Best thing you can do now: offer the dropship guy a job.
He knows your product well enough to "break" it and he has the motivation to create something strong enough that it is causing a fuss. Learn from Geohot. Don't scare away people who want to play with and extend your product.
If I may ask something quite specific: how do you justify _automated_ transmission of DMCA take-down requests? Shouldn't a human being be reviewing them first to prevent this sort of thing? Do you guys care? I mean, who's idea was that? As a customer and a developer, I'd really like to know.
"We removed the ability to share the project source code because it enables communications with our servers in a manner that is a violation of our Terms of Service."

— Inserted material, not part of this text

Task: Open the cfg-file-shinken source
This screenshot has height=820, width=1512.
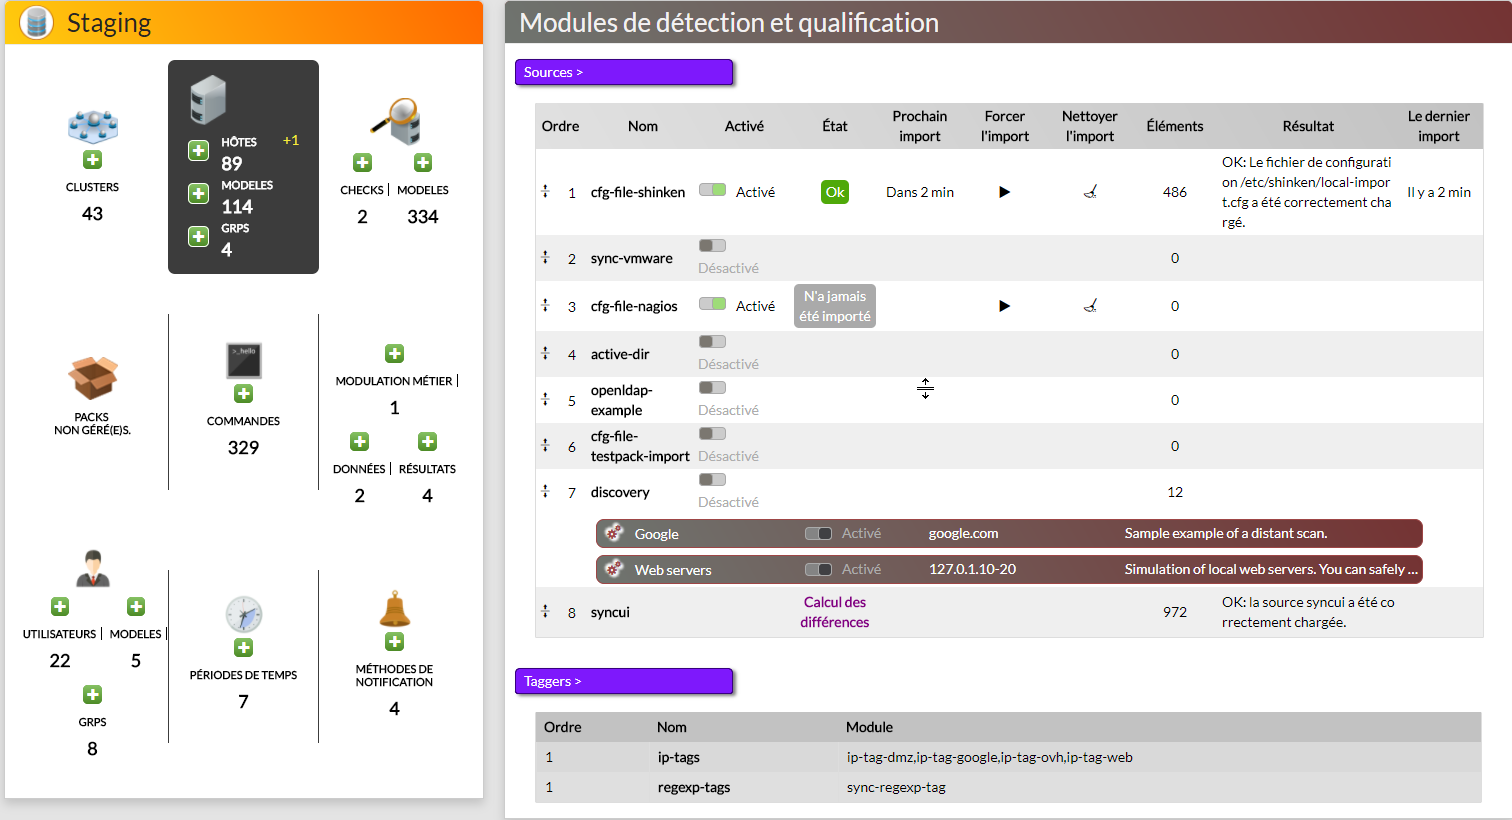Action: tap(637, 192)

Arash, you're confusing the software and its potential uses as if they were the same thing, which is standard DMCA brain damage. It's the FUTURE communication with the servers that COULD violate the terms via such communications, IF it actually happens because of an unknown person (possibly not the hoster) using the software at some (unspecified) later time. If that TOS-violating communication actually HAPPENS then you can gleefully shutter HIS account. You don't get to ban the software itself, if the hoster has permission (via MIT license) to host the file. Illegal sharing of copyrighted files is what's prohibited, and that is what the "automatic DMCA takedown" suggests---to wit, that your banning-files-by-hash system is designed to take down copyrighted files in response to DMCA takedown notices. If it was meant to ban files you don't like, you would have had a clue that it would send an erroneous DMCA message about the file.
So it's obvious you just wanted to ban the file. Can you really cite the TOS language that says hosting software that COULD be used for TOS-violating communications with Dropbox, is also a violation of the TOS?
I also think it would be interesting for readers of this forum to see whether or not you've already quietly changed your TOS to cover this case (or will soon do so.)
DMCA notices aren't a joke that you can idly send to anyone who annoys you. You are legally liable for them, and telling a judge "Oh, we just send them automatically without checking" is not going to help your case.
To razorfast guy:
Can you look at the SMTP headers of the DMCA takedown to see if they're coming from a desktop e-mail client or indeed some sort of auto-mailer? Might give a clue if the e-mail was indeed "auto-generated" or not
It is a shame your developers allowed you to commit perjury in such an automated fashion.
With all due respect to you and your company (and while I fully support your right to invoke your TOS to take down content within your own service) I'd actually love to see one of the people you DMCA'd slam you on that aspect of this situation legally if for no other reason than to make other companies think twice (or three times) before they improperly invoke the DMCA to scare people into submission.